Given request - Convert the lines starting with the line containing "1024x543 pixels. How" and going on through the line containing "Open the Wu" into a JSON list of strings, one string per line, leaving out blank lines.

start Source data

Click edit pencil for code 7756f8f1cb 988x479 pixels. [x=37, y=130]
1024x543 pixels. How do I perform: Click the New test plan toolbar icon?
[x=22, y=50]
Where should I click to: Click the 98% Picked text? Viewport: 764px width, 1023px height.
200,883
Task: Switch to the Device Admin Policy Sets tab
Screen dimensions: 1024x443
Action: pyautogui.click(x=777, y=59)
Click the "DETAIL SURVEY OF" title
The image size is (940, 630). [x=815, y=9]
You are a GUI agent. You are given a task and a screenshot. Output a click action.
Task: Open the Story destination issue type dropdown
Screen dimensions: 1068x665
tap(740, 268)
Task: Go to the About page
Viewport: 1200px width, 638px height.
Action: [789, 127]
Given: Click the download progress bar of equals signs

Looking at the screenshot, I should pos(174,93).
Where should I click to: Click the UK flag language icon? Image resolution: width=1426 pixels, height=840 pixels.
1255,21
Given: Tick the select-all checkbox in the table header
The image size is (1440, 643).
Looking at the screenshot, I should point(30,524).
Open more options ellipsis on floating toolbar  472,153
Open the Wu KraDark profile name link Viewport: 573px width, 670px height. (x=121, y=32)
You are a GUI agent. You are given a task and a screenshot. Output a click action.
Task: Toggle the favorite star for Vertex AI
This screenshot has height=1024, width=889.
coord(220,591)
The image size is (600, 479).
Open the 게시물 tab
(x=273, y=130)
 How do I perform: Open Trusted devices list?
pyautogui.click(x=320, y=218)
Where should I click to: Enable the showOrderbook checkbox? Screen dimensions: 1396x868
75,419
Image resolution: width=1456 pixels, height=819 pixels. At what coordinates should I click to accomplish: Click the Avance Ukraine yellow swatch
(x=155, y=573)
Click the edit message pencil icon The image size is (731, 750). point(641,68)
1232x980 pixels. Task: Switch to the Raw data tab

end Source data

Answer for the task -
[
  "1024x543 pixels. How do I perform: Click the New test plan toolbar icon?",
  "[x=22, y=50]",
  "Where should I click to: Click the 98% Picked text? Viewport: 764px width, 1023px height.",
  "200,883",
  "Task: Switch to the Device Admin Policy Sets tab",
  "Screen dimensions: 1024x443",
  "Action: pyautogui.click(x=777, y=59)",
  "Click the \"DETAIL SURVEY OF\" title",
  "The image size is (940, 630). [x=815, y=9]",
  "You are a GUI agent. You are given a task and a screenshot. Output a click action.",
  "Task: Open the Story destination issue type dropdown",
  "Screen dimensions: 1068x665",
  "tap(740, 268)",
  "Task: Go to the About page",
  "Viewport: 1200px width, 638px height.",
  "Action: [789, 127]",
  "Given: Click the download progress bar of equals signs",
  "Looking at the screenshot, I should pos(174,93).",
  "Where should I click to: Click the UK flag language icon? Image resolution: width=1426 pixels, height=840 pixels.",
  "1255,21",
  "Given: Tick the select-all checkbox in the table header",
  "The image size is (1440, 643).",
  "Looking at the screenshot, I should point(30,524).",
  "Open more options ellipsis on floating toolbar  472,153",
  "Open the Wu KraDark profile name link Viewport: 573px width, 670px height. (x=121, y=32)"
]